Source |
-- Begin --

What had I gotten myself into?
75 kilometers in for the day and I was nowhere near done, now pushing my bike up a hill through the heat. And it all seemed like such a romantic idea back in the planning stages. I was tired and hot and frankly questioning some personal choices that had led to this. I was on a mission, a pilgrimage of sorts, to reach the other side of France and the Atlantic. But when I got across the country and to the top of this hill, was any of this going to be worth it?
Since probably the dawn of human history, humans have been drawn in by the idea of pilgrimage. According to Wikipedia, a trusted source, a pilgrimage is a journey of some moral or spiritual significance typically ending at a some sort of holy place. Muslims, Jews, Christians, Buddhists, Hindus have been in on the pilgrimage gig for the past umpteen thousand years. Usually there’s a great deal of pain and sacrifice involved in getting to these places. It’s never as simple as taking a nice air conditioned bus.
So why do people embark on these journeys of voluntary privation? Some do it as a penance. Some to earn a place in the after life. Others do it because there’s actually no other means of transport to get from where they are to where they want to be.
Us modern secularist types don’t really have anything that is the equivalent, so we make things up. I had decided to bike across France from the Mediterranean to the Atlantic as a kind of secular pilgrimage. It would help me learn French better, I would see the sights more intimately, I would get in shape, and I would make up for all that cheese-soaked partying I had been doing. But mostly, I wanted to feel like I had earned some badge of honor; that warm feeling in the gut that comes from having achieved something.
In the middle of that impossible hill in the exact center of my journey, all these reasons seemed dumb. It seemed like I, and real pilgrims, just liked to go looking for trouble. This may be unwise. But maybe the payoff in the end makes it all worth the pain? Or maybe we should have just stayed our asses at home and worshiped at the perfectly nice church right down the block? I tried to find an answer for myself within the evidence of my experience; and also, of course, on Wikipedia.
On the way towards answering this question for myself, I became intimate with another pilgrim, one way tougher than I and long dead. In 1662 Pierre-Paul Riquet, at the tender young age of 63 and after a prosperous and no doubt evil life as a royal tax collector, set out on a personal quest to build a canal that would connect the Atlantic Ocean and the Mediterranean Sea. This was a dream held as far back as the Romans that had been looked into and abandoned several times over as wildly impractical. Key obstacles were the route and source of the waters – the rivers of western France flooded too violently to be used for either; and the money – the project was estimated to cost more than the Louis XIV government was spending in one entire year at that time (and those guys were ballers).

-- End --

Dataset entries |
-- Begin --

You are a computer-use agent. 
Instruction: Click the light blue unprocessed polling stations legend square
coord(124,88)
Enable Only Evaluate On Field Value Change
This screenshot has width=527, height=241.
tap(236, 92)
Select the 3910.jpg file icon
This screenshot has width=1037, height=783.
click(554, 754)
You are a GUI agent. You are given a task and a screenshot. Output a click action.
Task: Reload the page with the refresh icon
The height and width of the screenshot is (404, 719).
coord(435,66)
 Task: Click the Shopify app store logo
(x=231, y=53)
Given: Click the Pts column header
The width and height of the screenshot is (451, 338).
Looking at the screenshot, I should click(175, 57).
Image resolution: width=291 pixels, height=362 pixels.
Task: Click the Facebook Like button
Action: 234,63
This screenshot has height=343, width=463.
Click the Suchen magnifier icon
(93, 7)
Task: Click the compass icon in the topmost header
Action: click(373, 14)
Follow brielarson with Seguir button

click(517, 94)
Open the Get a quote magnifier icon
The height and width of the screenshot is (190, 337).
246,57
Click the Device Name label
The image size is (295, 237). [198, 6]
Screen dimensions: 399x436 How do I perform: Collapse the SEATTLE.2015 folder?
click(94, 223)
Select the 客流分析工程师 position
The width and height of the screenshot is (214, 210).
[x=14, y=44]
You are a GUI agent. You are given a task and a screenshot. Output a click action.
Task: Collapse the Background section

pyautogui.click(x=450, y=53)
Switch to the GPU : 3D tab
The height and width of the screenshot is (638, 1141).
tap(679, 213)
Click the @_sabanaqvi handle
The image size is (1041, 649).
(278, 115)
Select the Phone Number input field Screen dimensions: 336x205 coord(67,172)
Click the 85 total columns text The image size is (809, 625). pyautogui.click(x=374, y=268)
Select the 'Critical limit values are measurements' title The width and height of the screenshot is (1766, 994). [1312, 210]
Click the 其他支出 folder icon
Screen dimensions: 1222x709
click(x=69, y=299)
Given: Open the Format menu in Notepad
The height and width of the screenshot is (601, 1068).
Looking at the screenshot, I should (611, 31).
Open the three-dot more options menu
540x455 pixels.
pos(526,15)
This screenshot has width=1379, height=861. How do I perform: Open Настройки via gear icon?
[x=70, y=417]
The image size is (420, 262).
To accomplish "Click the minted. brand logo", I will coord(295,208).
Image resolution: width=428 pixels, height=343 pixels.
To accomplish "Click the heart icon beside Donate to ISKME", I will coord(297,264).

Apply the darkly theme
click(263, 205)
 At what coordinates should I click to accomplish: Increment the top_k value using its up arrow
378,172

-- End --

Stated task 1 | Retype the part of the essay about biking across France that opens with the words containing "So why do people" and closes with "want to be.", keeping every word and mark unchanged.
Stated task 2 | Continue the essay about biking across France from its last sentence above.

Written reply 1 |
So why do people embark on these journeys of voluntary privation? Some do it as a penance. Some to earn a place in the after life. Others do it because there’s actually no other means of transport to get from where they are to where they want to be.

Written reply 2 |
Riquet said “fuck it, I’m going for it” (but he said it in French). He would go on to solve these and other impossible problems to create the largest civil engineering project in Europe up to that time, but at great personal cost. He spent up his whole ill begotten fortune, including his daughters’ dowries (no doubt they were reduced to whoredom). He lost his health as well. In fact, he died a few months before the damn thing was finished (now that, Alanis Morrissette, is true irony). In the end, a nearly two thousand year old Gaulist ambition would come to fruition through his efforts. Riquet made it possible for frenchmen to sail from one side of their country to other and never have to deal with those nasty Spanish pirates.
For 100 years the results of Riquet’s pilgrimage ushered in new riches and trade to southern France (and it also took that long for the Riquet family to clear its debts from it and start to turn a profit), but then about 50 years after that the canal was made completely obsolete by the invention of the railroads. Now it is a World Heritage UNESCO site, a playground for gentleman sailors and the world’s most expensive bike trail. Was it all worth it, Riquet?
We’d find out. I had decided to bike it because it would take me to the sea with the least amount of map reading required, and the canal route promised to be flat and shady. Sold and sold.
The canal was indeed shady, but what I didn’t understand very well from the French guidebooks was that the bike trail was for the first half not much more than a narrow dirt mountain bike path that climbed steadily if gently upwards towards the high point in the middle, where water flowed back out to the sea from both sides.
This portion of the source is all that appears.